***** Extracted records *****
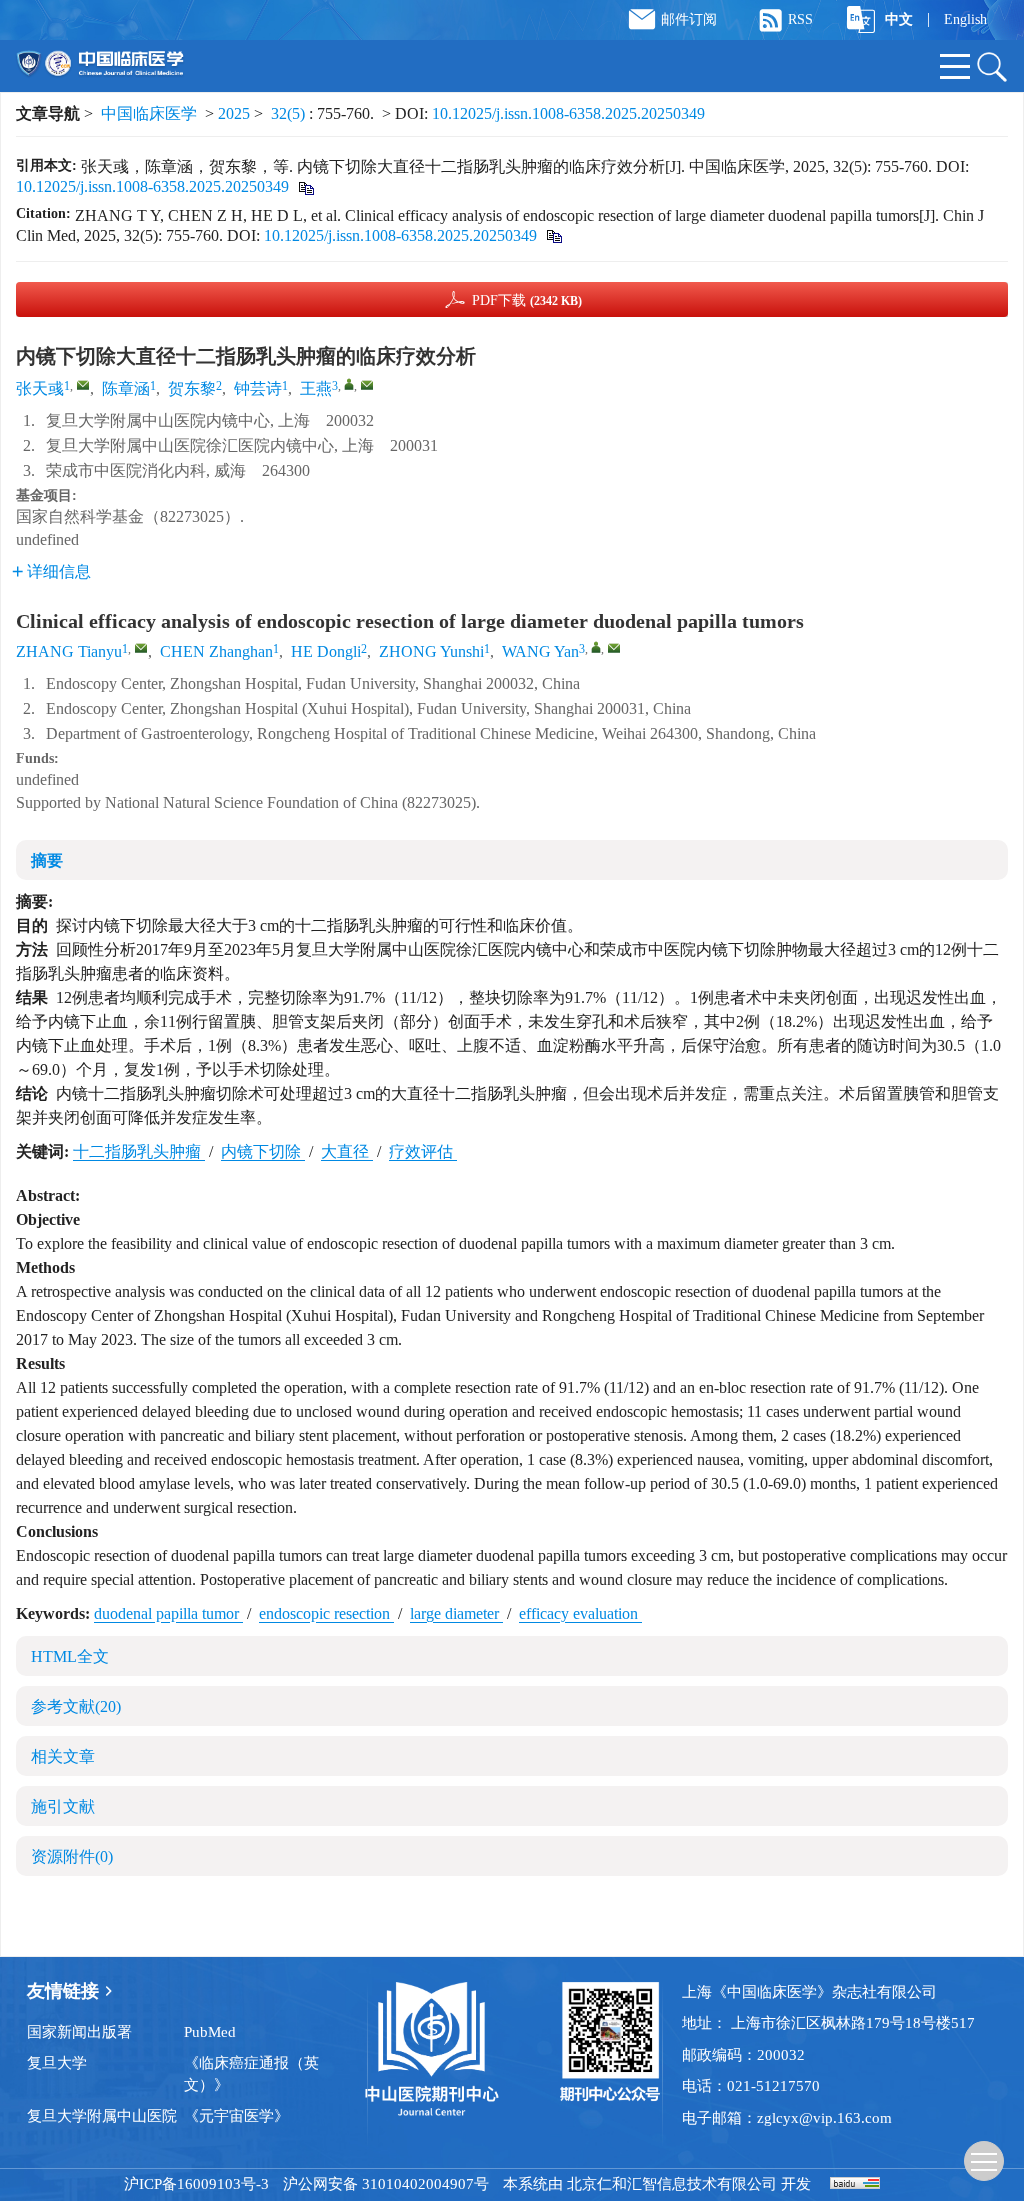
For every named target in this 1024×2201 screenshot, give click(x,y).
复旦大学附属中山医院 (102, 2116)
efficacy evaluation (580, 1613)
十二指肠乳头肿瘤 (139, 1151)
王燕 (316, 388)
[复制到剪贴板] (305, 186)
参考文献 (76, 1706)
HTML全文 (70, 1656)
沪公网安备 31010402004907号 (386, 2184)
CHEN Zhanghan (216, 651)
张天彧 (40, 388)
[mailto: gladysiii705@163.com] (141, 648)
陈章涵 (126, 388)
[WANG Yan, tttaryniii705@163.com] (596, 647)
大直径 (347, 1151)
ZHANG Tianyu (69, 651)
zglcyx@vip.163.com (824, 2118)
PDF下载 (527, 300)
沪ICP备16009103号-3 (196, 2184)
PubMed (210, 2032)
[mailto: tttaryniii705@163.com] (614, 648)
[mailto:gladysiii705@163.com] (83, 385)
*****
***** Extracted records *****
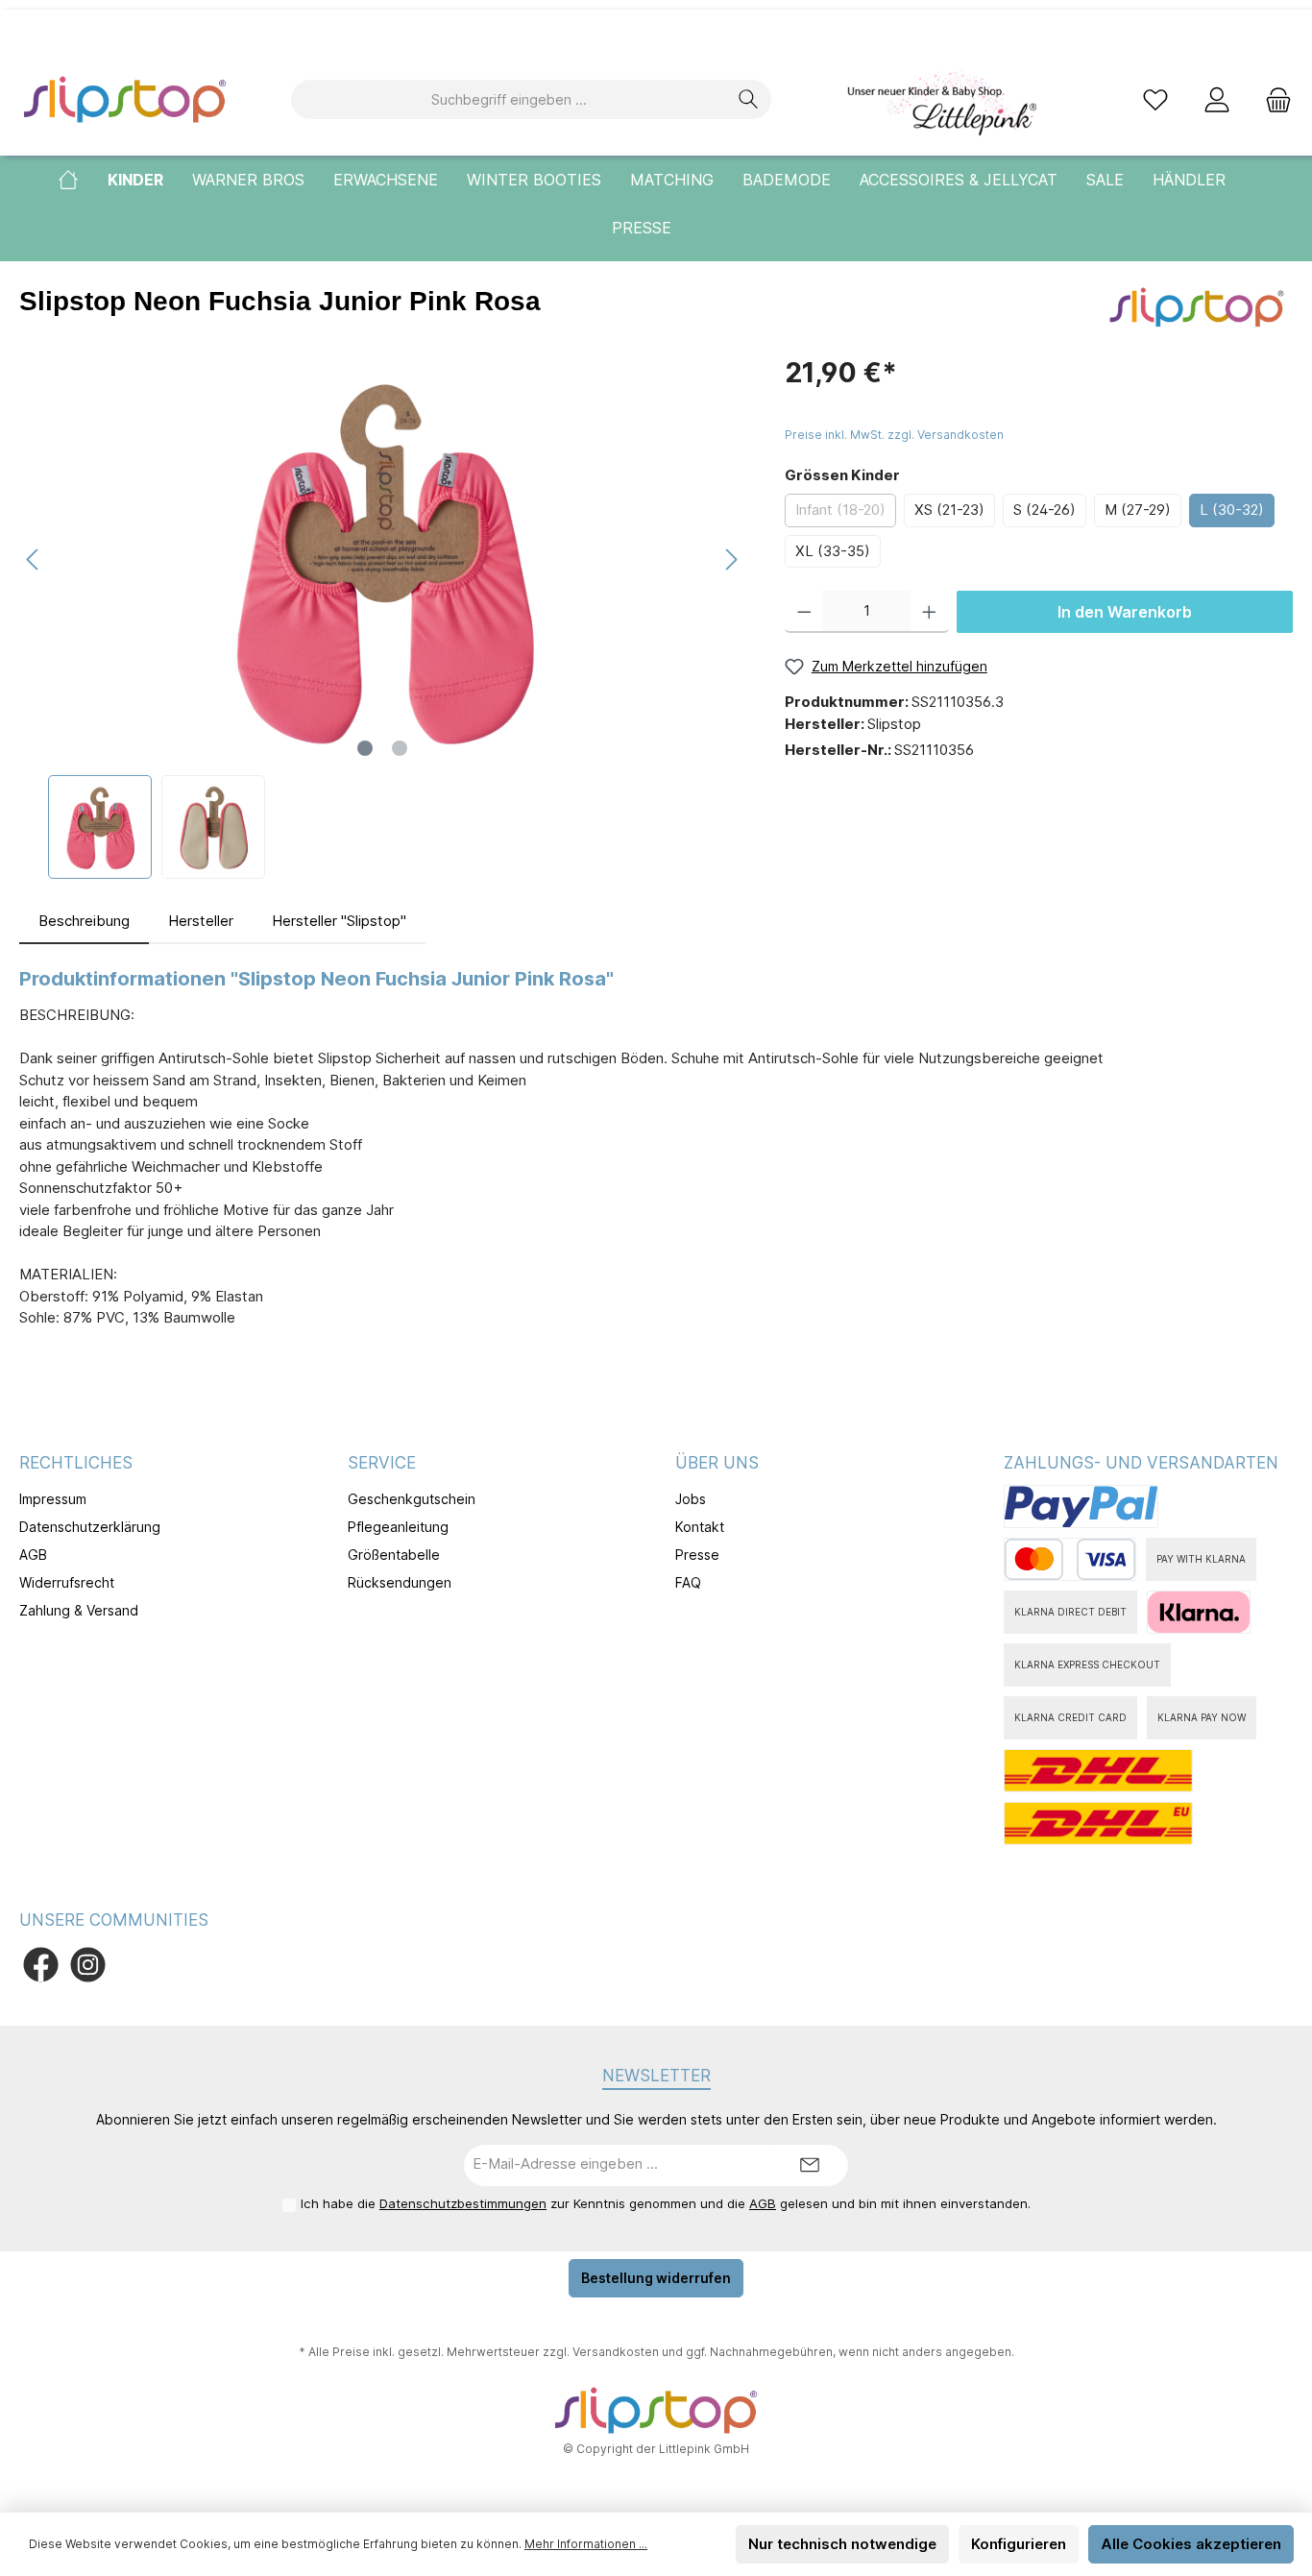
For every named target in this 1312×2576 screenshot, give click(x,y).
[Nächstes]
*****
Task brief |
Restate word for word the entries above, starting at the line with "For every named target in this 1024×2201" and ending at the line with "沪公网安备 31010402004907号 (386, 2184)", inclusive, and no others.

Task answer |
For every named target in this 1024×2201 screenshot, give click(x,y).
复旦大学附属中山医院 (102, 2116)
efficacy evaluation (580, 1613)
十二指肠乳头肿瘤 (139, 1151)
王燕 (316, 388)
[复制到剪贴板] (305, 186)
参考文献 (76, 1706)
HTML全文 (70, 1656)
沪公网安备 31010402004907号 (386, 2184)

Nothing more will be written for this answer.